- **PROBLEM TO SOLVE**
When you reach the line containing "Task: Click the" in the data below, begin returning lines exactly as written, and stop once the line containing "The image size is (888, 994)." has been returned.

- **INPUT**
──────────

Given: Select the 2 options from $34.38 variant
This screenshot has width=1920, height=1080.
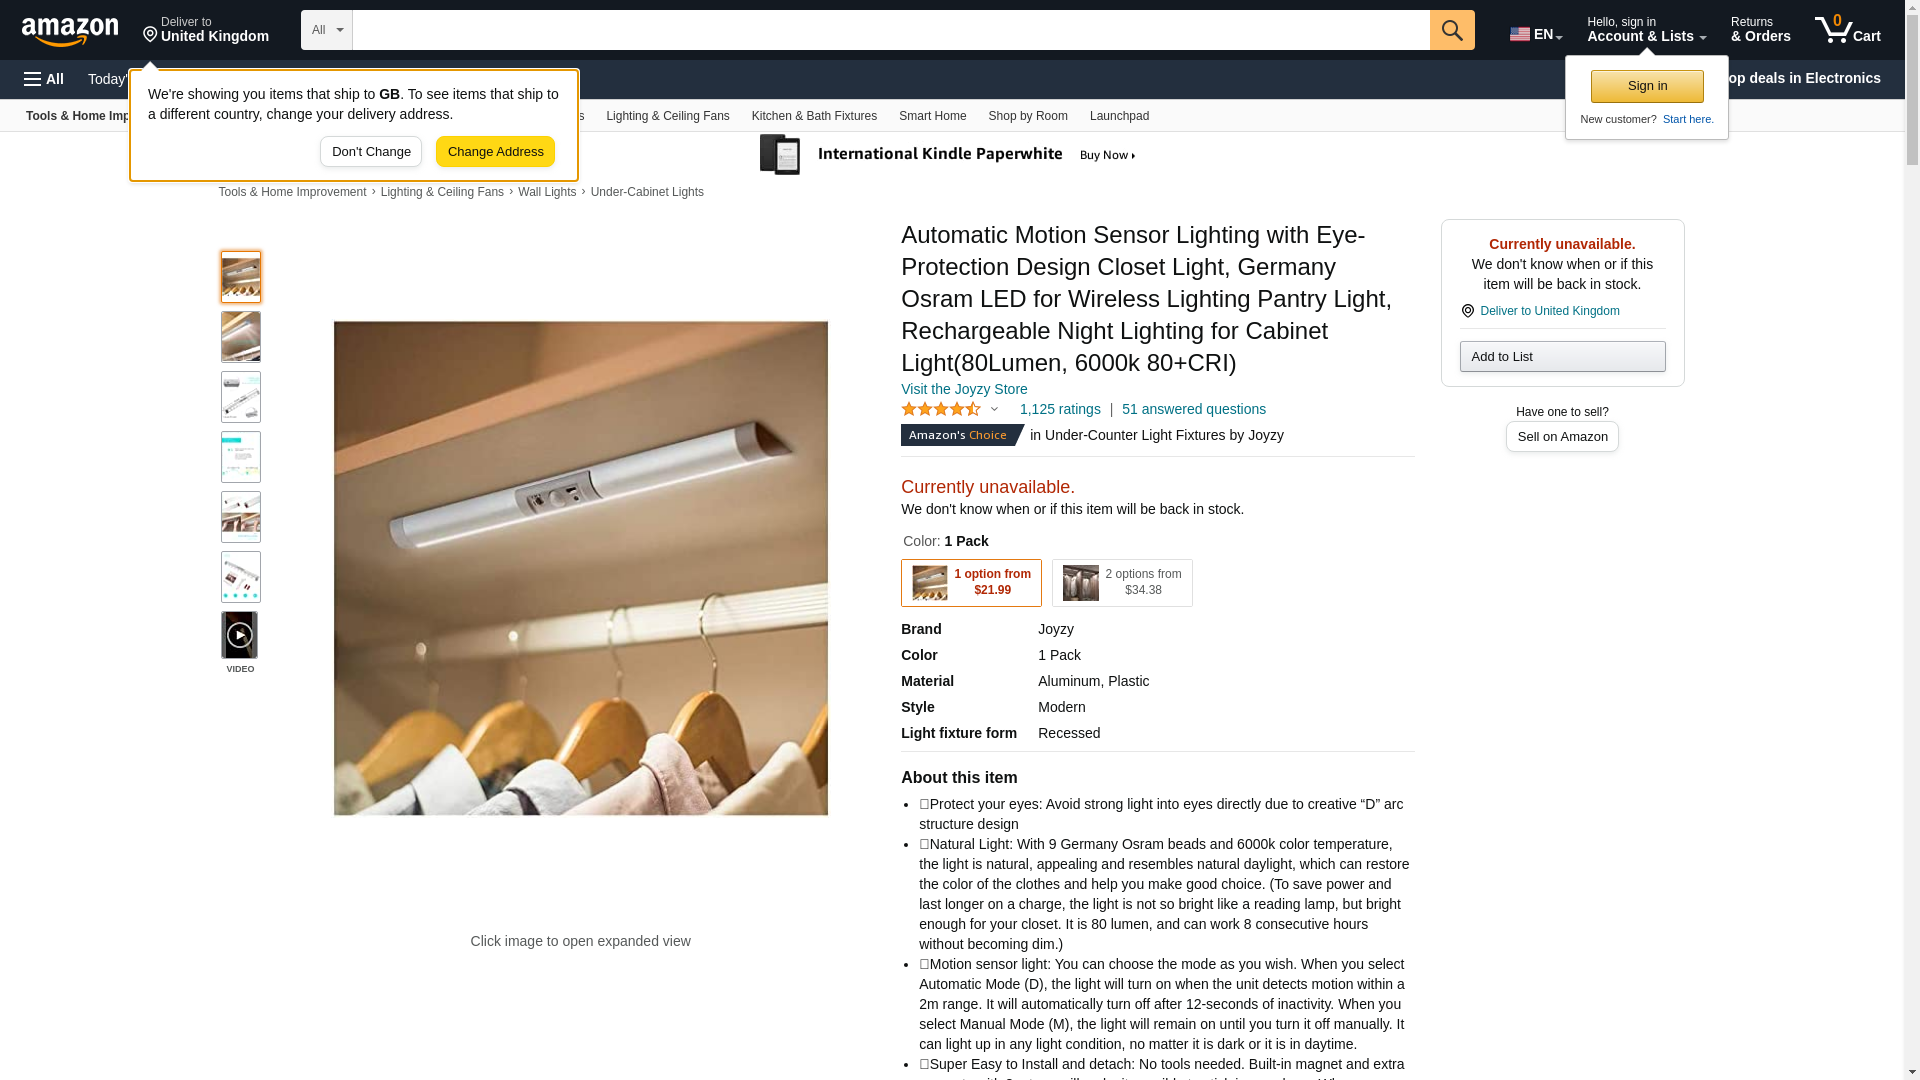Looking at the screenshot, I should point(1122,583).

──────────

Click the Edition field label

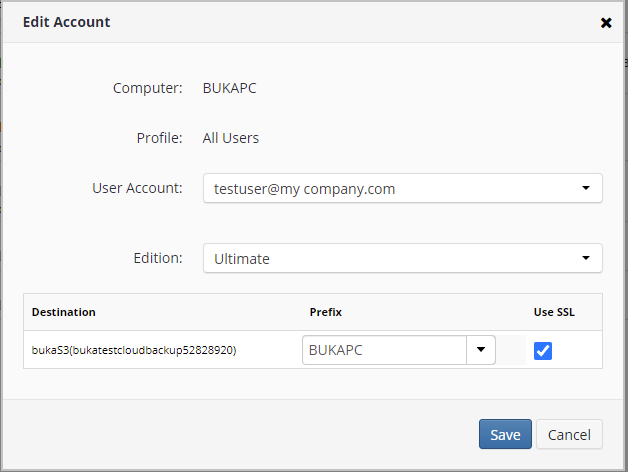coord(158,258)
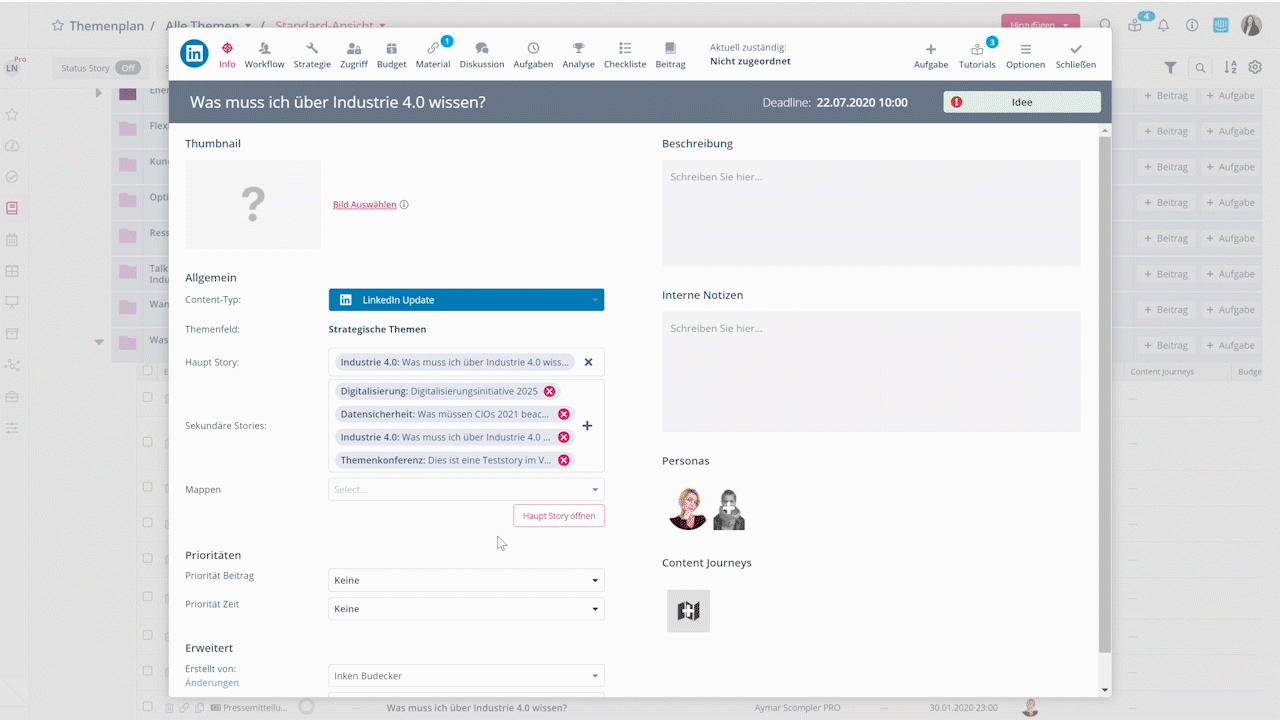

──────────

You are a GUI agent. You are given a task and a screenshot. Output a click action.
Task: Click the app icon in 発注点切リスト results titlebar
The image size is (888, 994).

──────────

- **YOUR SOLUTION**
Task: Click the app icon in 発注点切リスト results titlebar
The image size is (888, 994).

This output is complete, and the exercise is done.